Tina Mahlbach ist ein siebzehnjähriges Berliner Mädchen aus dem Milieu, das oft als "untere soziale Schicht" bezeichnet wird - ihre Mutter lebt von Staatshilfe und angelt sich ab und zu reiche Männer, die ihr lebenslang für die Kinder bezahlen. Um ihre Sprösslinge scheint sie sich nicht besonders zu kümmern, zumindest hat Tina diesen Eindruck. Tina liebt ihren kleinen Bruder Benny abgöttisch, doch als sie ihren Helden aus den Kindertagen wiedertrifft, der sie mal in der Schule von bösen Jungs beschützt und anschließend geküsst hat, entdeckt sie eine ganz neue Dimension von Liebe - Liebe, die blind macht...

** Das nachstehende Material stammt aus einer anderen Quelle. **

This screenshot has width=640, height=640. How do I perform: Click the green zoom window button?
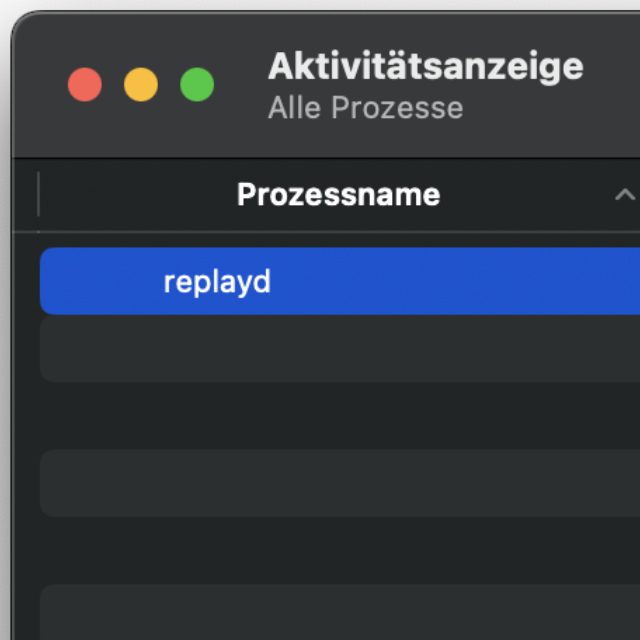tap(197, 85)
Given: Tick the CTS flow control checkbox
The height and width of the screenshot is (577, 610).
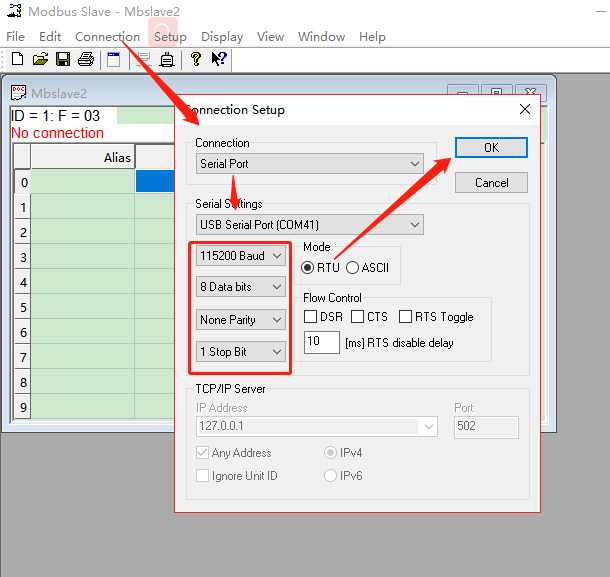Looking at the screenshot, I should (357, 317).
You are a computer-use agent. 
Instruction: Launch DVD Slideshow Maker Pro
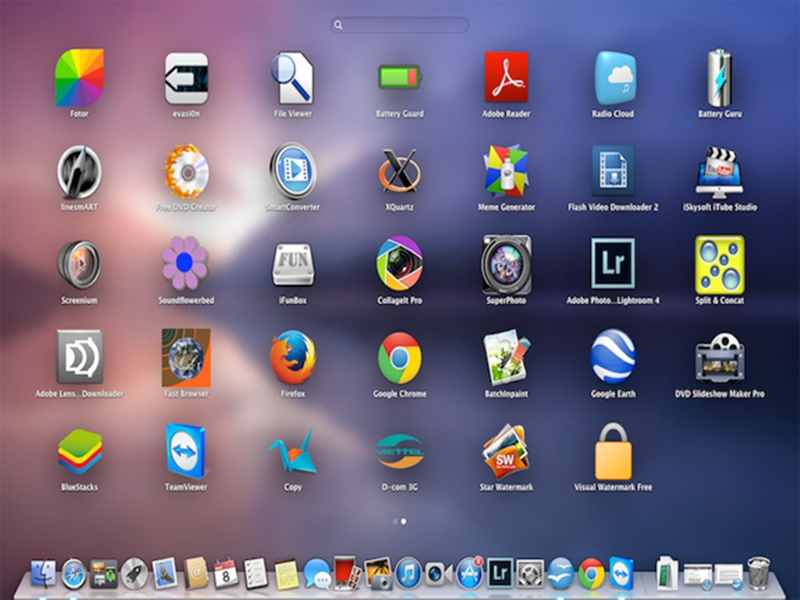coord(719,357)
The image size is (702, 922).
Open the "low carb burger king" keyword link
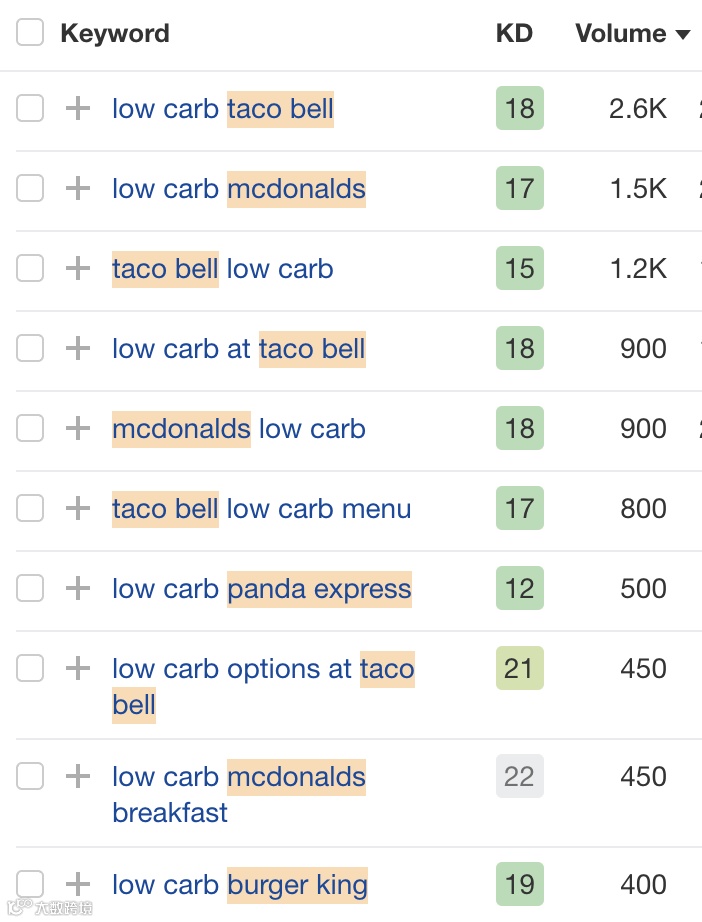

Martin Werneck, das Idol von Tina, wurde gerade aus dem U-Haft entlassen. Freigesprochen, obwohl er seinen vierzehnjährigen Halbbruder Jonas getötet hat. Im Affekt, so die Meinung des Richters, denn Martin wurde angeblich Zeuge, wie Jonas sich in einer verlassenen Scheune an einem kleinen Jungen sexuell verging und ihn anschließend tötete. Martin erregt das Mitleid der Öffentlichkeit, wird von der Presse bejubelt - denn die angeblichen Greueltaten seines verstorbenen Vaters, der den Jungen sexuell misshandelt haben sollte, kommen ans Licht. Die böse Stiefmutter soll dabei weggesehen haben und überhaupt viel falsch gemacht haben bei der Erziehung. Kein Wunder, dass da ein Kind zum Kinderschänder und der andere zum Mörder wird, bei solchen Eltern! Martin kehrt nach Hause zurück wie ein Sieger - und sein größter Fan ist Tina...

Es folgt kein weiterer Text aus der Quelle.